## Begin

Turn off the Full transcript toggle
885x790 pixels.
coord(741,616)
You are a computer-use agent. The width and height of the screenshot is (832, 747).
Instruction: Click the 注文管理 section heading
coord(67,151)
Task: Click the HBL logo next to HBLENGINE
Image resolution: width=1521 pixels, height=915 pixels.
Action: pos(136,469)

## End
## Begin

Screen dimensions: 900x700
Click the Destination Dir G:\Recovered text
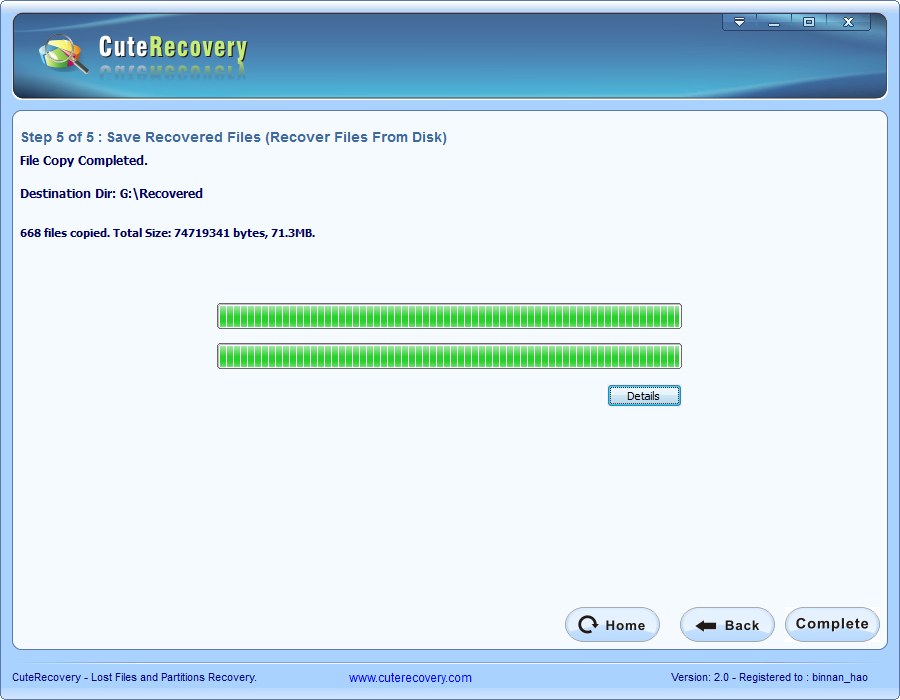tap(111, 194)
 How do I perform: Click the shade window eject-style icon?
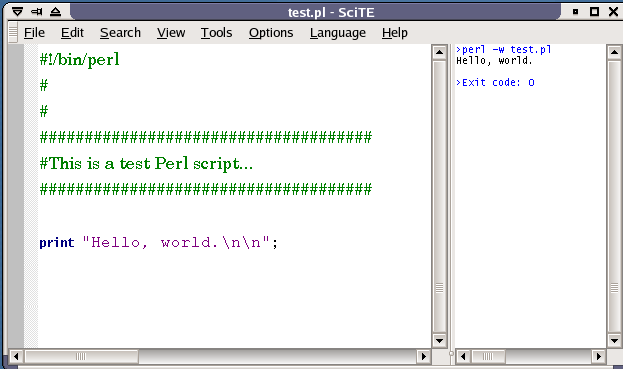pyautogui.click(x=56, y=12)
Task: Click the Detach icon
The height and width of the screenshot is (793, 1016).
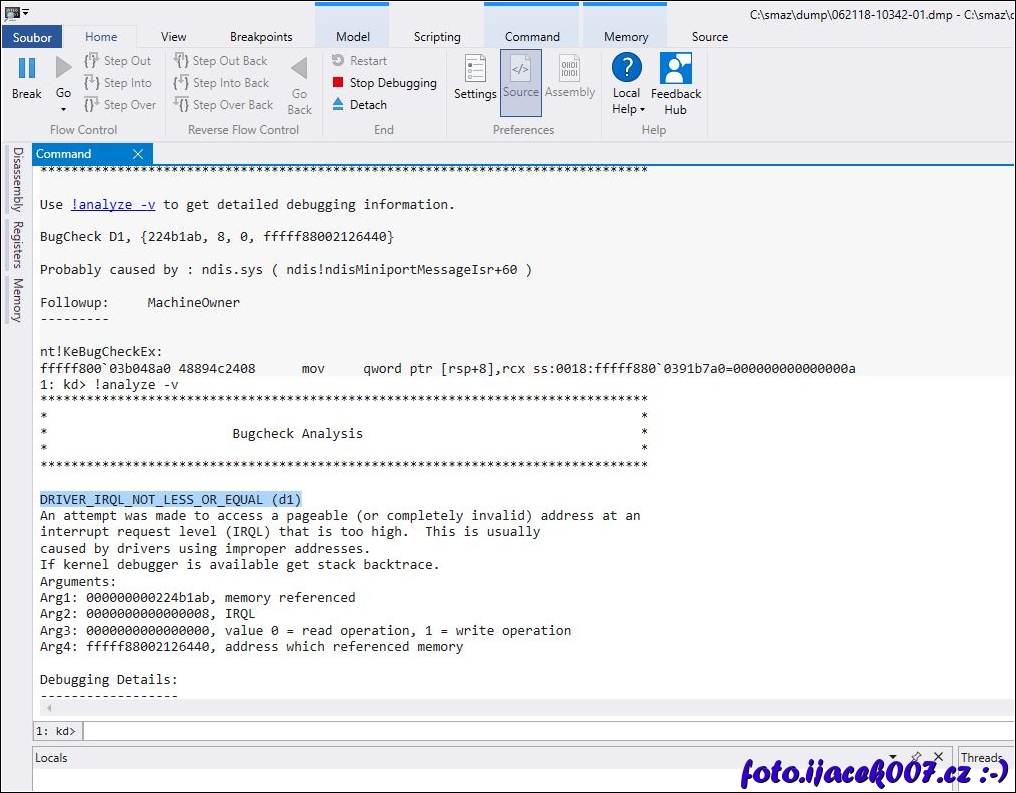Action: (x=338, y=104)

## End
## Begin

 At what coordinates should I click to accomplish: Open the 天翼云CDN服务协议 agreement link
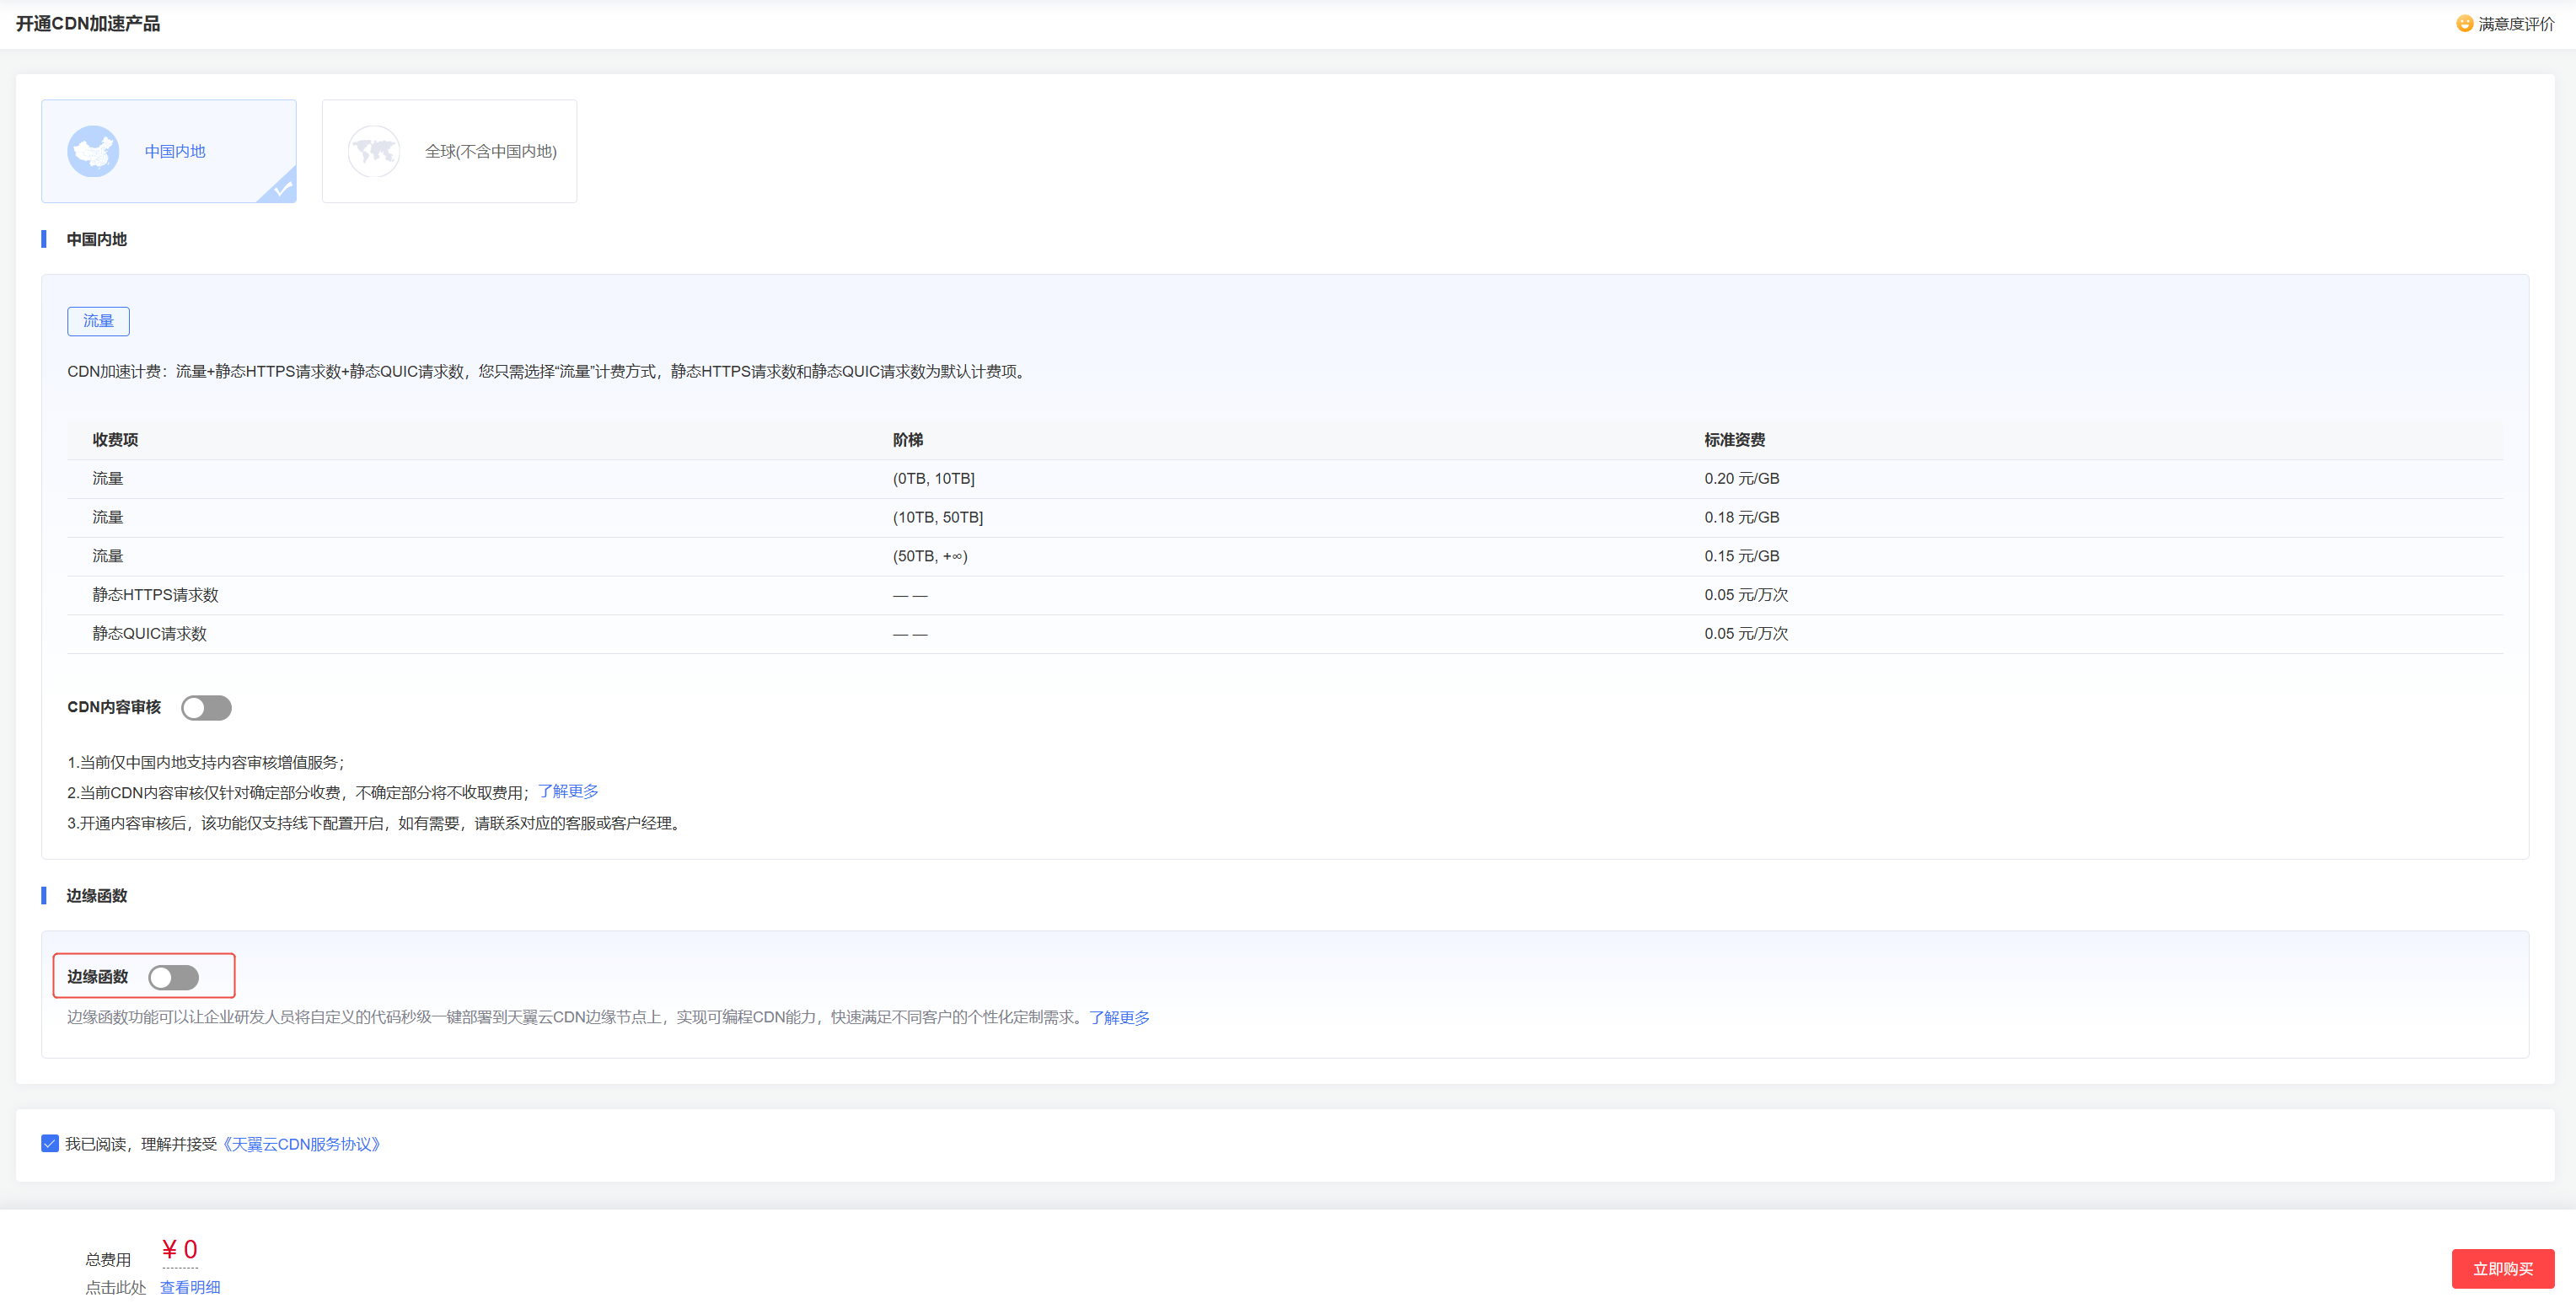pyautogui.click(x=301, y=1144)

## End

Work required
Write out the data from the line containing "You are a computer-use" through the line containing "Action: pos(136,469)", with both of those lines included, and reproduce every line in that span without any change.

Task solution
You are a computer-use agent. The width and height of the screenshot is (832, 747).
Instruction: Click the 注文管理 section heading
coord(67,151)
Task: Click the HBL logo next to HBLENGINE
Image resolution: width=1521 pixels, height=915 pixels.
Action: pos(136,469)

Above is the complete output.